Identification of genes required for secretory granule exocitosis using a reverse genetic approach in Drosophila melanogaster

SEBASTIAN PÉREZ PANDOLFO; MARIANA MELANI; ROCIO VICTORIA DE LA RIVA CARRASCO; WAPPNER, PABLO

Conferencia; Buenos Aires Research Conference on Autophagy; 2017

Secretory glands are made of epithelial cells specialized in massive protein secretion. Secretory cargoes emerge from the Golgi apparatus inside membrane-bound vesicles. These vesicles undergo a process of maturation that includes homotypic fusion, acidification and condensation. Mature vesicles contact the plasma membrane, coat with actin, and release their cargo to the lumen of the gland. Drosophila salivary glands are a useful model to study secretory vesicle biogenesis and exocytosis. Salivary gland cells produce mucins (glue proteins) that are packed in secretory granules, which are exocytosed to the lumen of the gland and later excreted, gluing the prepupa to the substrate. We are studying the mechanism by which zonda, a gene that we recently reported as an early component of the autophagy pathway, regulates this process. Zonda mutant cells fail to secrete glue proteins, which instead, are retained in large granules suggesting that Zonda may be involved in the recognition, tethering or fusion of the granules with the plasma membrane. To identify components that might cooperate with Zonda in this process we perform a screen of candidate genes in which we abrogated the activity of Rabs, SNAREs and exocyst subunits to find those that phenocopy Zonda loss of function. Interestingly, we found that the depletion of RalA, a GTPase related with the exocyst complex, phenocopies Zonda?s loss of function. These observations pave the way to further research to understand the relation between these two proteins during exocitosis.

____

WHAT THIS EXERCISE ASKS:
[A] Answer these questions using the abstract on secretory granule exocytosis in Drosophila:
(i) What do Drosophila salivary gland cells produce and pack into secretory granules?
(ii) In Zonda mutant cells, where are the glue proteins kept instead of being secreted?
(iii) Depletion of which protein phenocopies Zonda loss of function?
[B] List every process that the abstract on secretory granule exocytosis names as part of secretory vesicle maturation.

____

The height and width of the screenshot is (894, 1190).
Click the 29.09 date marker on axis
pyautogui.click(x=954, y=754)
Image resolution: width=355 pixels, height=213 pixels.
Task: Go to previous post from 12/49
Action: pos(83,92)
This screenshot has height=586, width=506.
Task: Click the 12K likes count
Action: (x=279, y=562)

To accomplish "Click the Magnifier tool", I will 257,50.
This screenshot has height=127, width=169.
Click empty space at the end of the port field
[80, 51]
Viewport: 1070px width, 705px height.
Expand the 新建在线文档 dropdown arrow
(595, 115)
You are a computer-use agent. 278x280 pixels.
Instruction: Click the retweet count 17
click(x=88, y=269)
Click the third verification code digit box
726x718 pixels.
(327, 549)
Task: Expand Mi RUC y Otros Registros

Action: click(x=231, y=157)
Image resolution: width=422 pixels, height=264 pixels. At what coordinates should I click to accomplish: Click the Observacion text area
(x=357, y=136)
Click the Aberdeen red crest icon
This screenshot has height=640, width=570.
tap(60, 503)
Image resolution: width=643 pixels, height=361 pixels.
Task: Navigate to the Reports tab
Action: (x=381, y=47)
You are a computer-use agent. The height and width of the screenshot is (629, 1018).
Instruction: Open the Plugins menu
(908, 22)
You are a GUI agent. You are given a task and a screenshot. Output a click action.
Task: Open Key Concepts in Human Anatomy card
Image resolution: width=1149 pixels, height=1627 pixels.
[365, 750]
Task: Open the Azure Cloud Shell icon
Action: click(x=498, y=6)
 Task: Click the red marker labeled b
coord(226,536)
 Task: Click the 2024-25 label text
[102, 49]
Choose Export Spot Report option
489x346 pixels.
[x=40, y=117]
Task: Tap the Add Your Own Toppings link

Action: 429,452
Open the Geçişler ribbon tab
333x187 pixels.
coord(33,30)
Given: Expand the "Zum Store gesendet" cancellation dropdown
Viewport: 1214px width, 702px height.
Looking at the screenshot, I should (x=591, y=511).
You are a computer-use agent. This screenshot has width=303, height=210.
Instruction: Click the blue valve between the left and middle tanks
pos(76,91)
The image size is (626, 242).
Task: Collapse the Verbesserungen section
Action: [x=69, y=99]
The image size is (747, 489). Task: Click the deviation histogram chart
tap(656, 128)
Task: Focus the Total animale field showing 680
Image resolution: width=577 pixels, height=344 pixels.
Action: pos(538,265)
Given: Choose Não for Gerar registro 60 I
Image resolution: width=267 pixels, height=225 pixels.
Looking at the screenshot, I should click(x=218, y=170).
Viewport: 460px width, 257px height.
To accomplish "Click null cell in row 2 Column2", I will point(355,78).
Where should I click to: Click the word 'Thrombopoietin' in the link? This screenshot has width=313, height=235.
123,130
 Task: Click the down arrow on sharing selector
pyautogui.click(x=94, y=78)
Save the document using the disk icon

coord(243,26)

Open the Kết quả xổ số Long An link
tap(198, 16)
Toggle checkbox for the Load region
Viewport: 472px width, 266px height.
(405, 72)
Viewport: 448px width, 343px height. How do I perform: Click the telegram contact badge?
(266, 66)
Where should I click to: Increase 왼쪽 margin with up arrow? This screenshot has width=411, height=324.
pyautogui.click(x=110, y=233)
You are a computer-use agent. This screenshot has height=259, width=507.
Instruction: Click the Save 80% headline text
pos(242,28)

____

RESULTS BY TASK:
[A]
(i) Mucins (glue proteins).
(ii) In large granules.
(iii) RalA, a GTPase related with the exocyst complex.

[B] Homotypic fusion, acidification and condensation.